1.房水の排出口がふさがれているタイプ
緑内障を発病メカニズムで分けると、大きく2つのタイプがあります。その1つが閉塞型です。正常な眼では角膜と水晶体の間にある房水という液体が、絶えず生成され、排出されており、そのバランスから圧力が保たれています。「閉塞型の緑内障」(閉塞隅角緑内障)は房水の排出口がふさがれて、房水が貯まり眼圧が上がり、視神経を圧迫し、視野や視力に異常が起こります。
2.慢性的な症状と急性発作が起こる場合も
閉塞型の緑内障は房水の排出口が軽く閉じたり開いたりすることを繰返し、症状がおさまったり悪化したりします。
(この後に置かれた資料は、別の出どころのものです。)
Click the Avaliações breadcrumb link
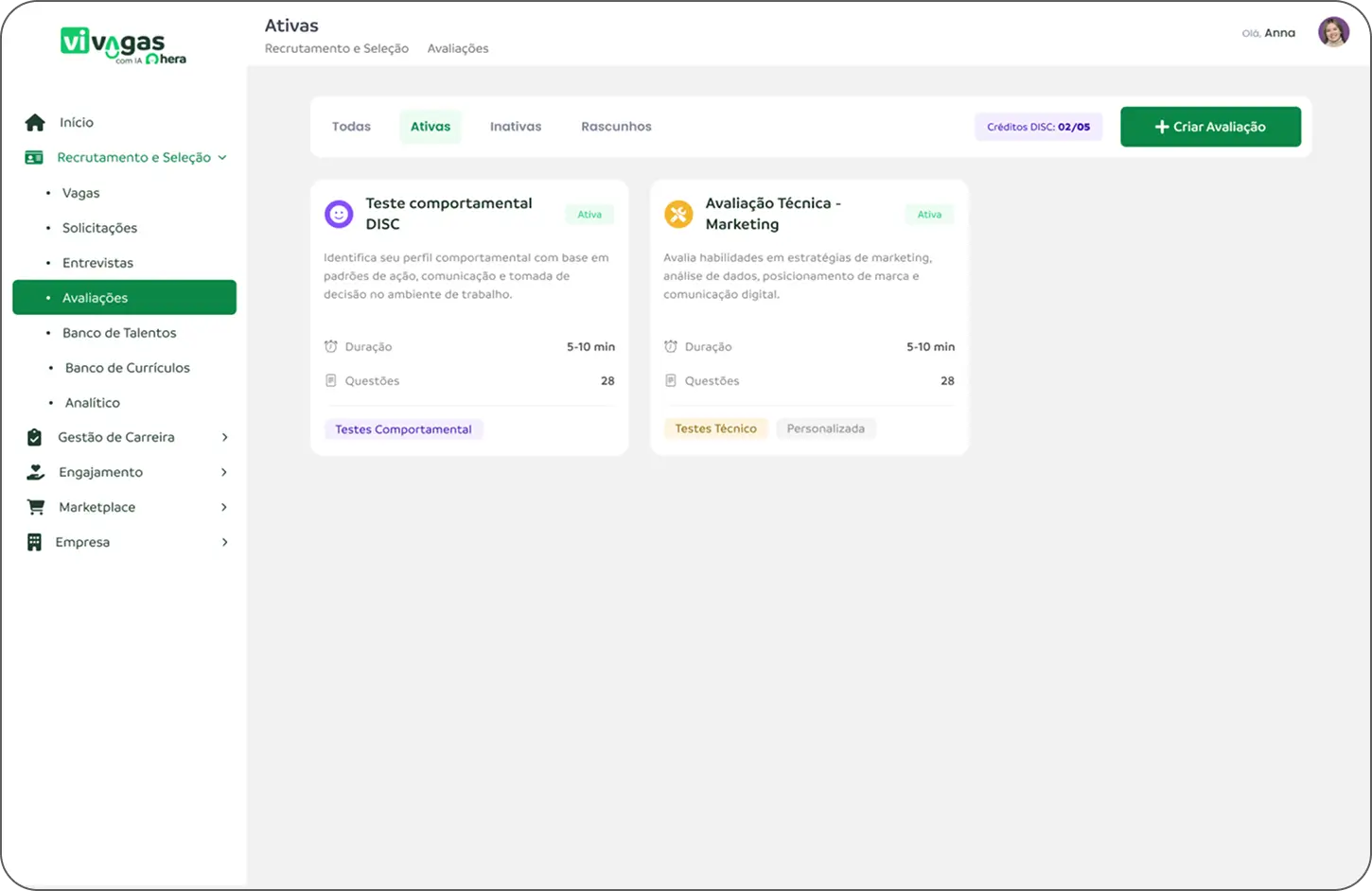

そのうち排出口が慢性的に閉じた状態になり、眼圧が上昇した状態になります。しかし、このような慢性的な経過の一方で、急性発作を起こすものもあります。房水の排出口が急にふさがり、眼圧が上昇します。急に目が痛くなり充血し、視界はかすみ頭痛や吐き気もしてきます。ひどい場合には、放置すると失明してしまうこともあります。このような急性発作の場合、過去にときどき目が痛んだり視界がかすむといった一過性の症状の起きたことのある方も少なくありません。早めに眼科医に診察を受けることが必要です。
3.まず手術で排出口の通りをよくします
閉塞型の緑内障では、排出口を閉じている虹彩(茶目の部分)をレーザーで穴を開け通りをよくします。これをレーザー虹彩切開術といいます。外来で行うことができ、入院の必要もありません。レーザーで手術しても眼圧が下がらないときは、さらに眼圧を下げる薬(点眼薬や内服薬)を使います。急性発作の場合にも治療は同じです。閉塞型では症状があらわれていないほうの目もいずれは発病する可能性が高いので、予防的に治療が必要です。それでも十分でない場合は新しく排出口や排出管を作る手術を行います。